MORALIZING HUMAN NATURE?
Jürgen
Habermas
Recent developments in
biotechnology and genetic research are raising complex ethical questions which
concern the legitimate scope and limits of genetic intervention. Thus as we
begin to contemplate the possibility of intervening in the human genome to
prevent diseases, we cannot help but feel that the human species might soon be
able to take its biological evolution in its own hands. As a result playing God
is the metaphor commonly used for this self-transformation of the species,
which, it seems, might soon be within our grasp.
Today we all realize
that due to the spectacular advances of molecular genetics, more and more of
what we are by nature is coming within the reach of biotechnological intervention. Thus from the perspective of experimental sciences, this
technological control of human nature is but another manifestation of our
tendency to extend continuously the range of what we can control within our
natural environment. From a life world perspective, however, our attitude
changes as soon as this extension of our technological control crosses the line
between outer and inner nature.
Throughout
our modern times, new technological developments have created new regulatory
needs. Till this date, however, changes in normative regulation have been
produced as adaptions to societal transformation. It has always been social
change from technological innovation in the fields of production and exchange,
communication and transport, the military, and medicine, which took the lead.

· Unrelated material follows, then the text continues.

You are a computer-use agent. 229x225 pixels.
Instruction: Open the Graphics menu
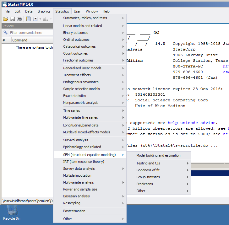tap(44, 11)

Even the post traditional conceptions of law and morality have been described
by classical social thinkers as a product of cultural and societal realization
acting in the same direction as the advances of modern science and technology. Institutionalized
research was perspective of the liberal state, the freedom of science and
research is entitled to legal guarantees. Any enhancement of the scope and
focus of the technological control of nature is bound up with the economic
promise of gains in productivity and increasing prosperity, as well as with the
political prospect of enlarging the scope of individual choice. And since
enlarging the scope of individual choice fosters individual autonomy, science
and technology have, to date, formed an evident alliance with the fundamental
credo of liberalism, holding that all citizens are entitled to equal
opportunities for an autonomous direction of their own lives.
The wish to be autonomous in the conduct of
one’s own life is always connected with the collective goals of health and of
prolongation of lifespan. The history of medicine, therefore strongly suggests
that skeptical attitude towards any attempt at “moralizing human nature”.

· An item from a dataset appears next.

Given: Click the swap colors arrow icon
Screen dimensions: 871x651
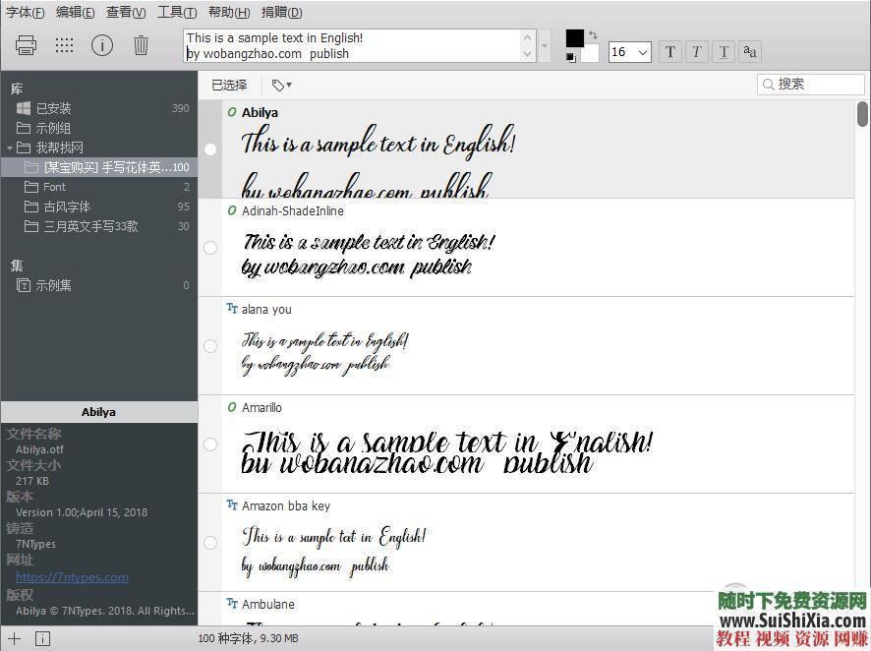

Moralizing human nature here means dubious sanctification. After science and
technology have enlarged the scope of our freedom this irresistible tendency is
now to be brought to a standstill.
A
quite different scenario, however, emerges if moralizing human nature is seen
as the assertion of an ethical self-understanding of the species which is
crucial for our capacity to see ourselves as the authors of our own life
histories, and to recognize one another as autonomous persons. The attempt to
rely on legal means to prevent liberal eugenics from becoming normalized and to
ensure the contingency or naturalness of procreation that is of the fusion of
the parents sets of chromosomes would then express something quite different
from a vague antimodernistic opposition.
From
a liberal perspective, the new reproductive technologies, like substituted
organs or medically assisted suicide, are seen as increasing individual
autonomy. We distinguish between what nature, including evolution, has created
and what we, with the help of these genes, do in this world. In any case this
distinction results in a line being drawn between what we are the way we deal,
on our own account, with this heritage. Thus this decisive line between chance
and choice is the back bone of our morality. Moreover we are afraid of the
prospect of human beings designing other human beings, because this option
implies shifting the line between chances and choice which is the basis of our
value system.
To
say that genetic modification that have as their goal the enhancement of a
human life are able to change the overall structure of our moral experience is
a strong claim today. It can be understood to imply that genetic engineering
will confront us in certain respect with practical question concerning some presupposing
of moral judgment and action. Consequently shifting the line between chance and
choice affects the self- understanding of persons who act on moral grounds and
are concerned about their life as a whole. Whether or not we may see ourselves
as the responsible authors of our own life history and recognize one
another as persons of equal birth that
is of equal dignity, is also dependent on how we see ourselves
anthropologically as members of the species.